A simple example can be seen when you drop a brick onto hard, dry soil.  You will see dust rise.  Dust = earth, which is earth moving.  If you drop the brick into the sand, you see more of the earth move – in the form of the loosely packed particles that make up sand.

Gary Player – one of golf’s great bunker players – hits out of a trap.

The brick thuds into the sand, and the sand moves all around it.  You pick up the brick, and there is an impression left.  With the hard, dry soil, there is likely no impression and the only evidence of the earth moving is the dust you see rising after the thud.  Drop the brick onto a hard cement road and, what happens?  Yes.  The earth also moves.  No joke.  No lie.

Now that we’ve gotten past that notion, let me give you an example that my high school physics teacher gave to us.

One learns in physics that there is conservation of momentum, not energy. Energy dissipates.  Momentum is conserved.  A pool player knows this.  If he strikes one ball into another, he can make one ball stop and the other move away with the same speed that the cue ball hit it with.

This means that when you drop something into the ground, and if it stops, something had to move.  That’s right.  The earth doesn’t stop a falling brick.  It absorbs its momentum.  Think of a billiard ball being hit into the earth, a very, very, very large billiard ball.  The very, very, very large billiard ball will absorb the momentum of the cue ball.  It will therefore move.  Because, however, of the earth’s tremendous mass, it won’t move much.  The earth weighs roughly 13 x 1022 pounds.  If you throw a one pound brick into it at 60 mph, the earth will move away from the collision with a speed of about 1/2 x 10-21 miles per hour.  At that speed, the earth would move about 2 feet in a trillion millenia.  Yes, a trillion millenia; not a trillion years.  The earth moves.  Very, very, very, very slowly.

The earth moves, except when it doesn’t

Yogi Berra.

Back to Yogi Berra. When we say that the earth moves, as it always does, the sand trap illustrates something else quite useful. When we take a swing, we will move the earth – but will we move the entire globe, or just a small pile of dust near our feet? Ahhh…. Well then, you say, now you see the importance of being anchored to the “Earth” and not just the earth around our feet. If it is easier to move the dirt around our feet rather than entire globe, which will move? That is easy.

Carole King fans waiting for the earth to move.

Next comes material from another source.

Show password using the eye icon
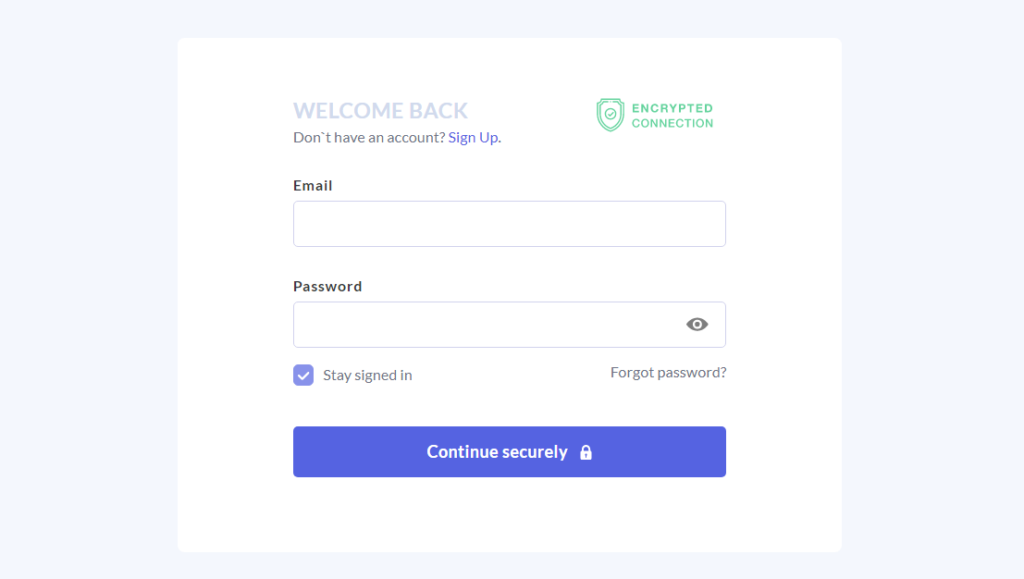Image resolution: width=1024 pixels, height=579 pixels. pos(697,324)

It also points to an important small lesson about golf – because we are often trying to apply a force in one direction, while minimizing movement of our bodies in an opposite direction – negating our efforts – we are constantly looking for ways to anchor our movements. We want to “push off” the Earth; we want to use our (for right handed golfers) left leg to “post up” in our swing; we want to keep our head still so that we tend to rotate around the axis of our spine, rather than straight down the line – because that straight movement down the line will mandate, says Newton’s third law, an equal and opposite reaction of our body (the golfer who can’t get off his right foot – which is seemingly inexplicable, unless we know about Newton’s third law, because it seems the harder we try to move off that foot and toward the hole, the more difficult it becomes!!!)

Why does this matter? We are making a general point about how movements in golf have an equal and opposite reaction.  In the case of one of the possible reactions, we see, as a start, the importance, of a good stance firmly rooted to the ground – literally “rooted” into the ground if we could. (I just don’t believe that those new rubber soled golf shoes are as good as rubber spikes, nor the rubber spikes likely as good as metal spikes….)

It is interest to note that Nick Faldo [1] and a famous teaching professional [2] postulate the importance of the ground, but they do not explain why.  We are here to explain why.  Always why.

We will also see this principle at play to a great extent in subsequent parts of this lesson – the notion that for every action we generate an equal and opposite reaction has consequences for every single thing we do in the swing (and often in putting). This helps understand better why we do certain things in golf to create a sound, repeating, consistent swing; and it helps us make the right adjustments, which often will be the adjustments that our unschooled intuition would tell us to make. (Aiming more right to compensate for a hook likely won’t fix the hook, but will exacerbate it as our stance becomes more closed to the intended flight path.)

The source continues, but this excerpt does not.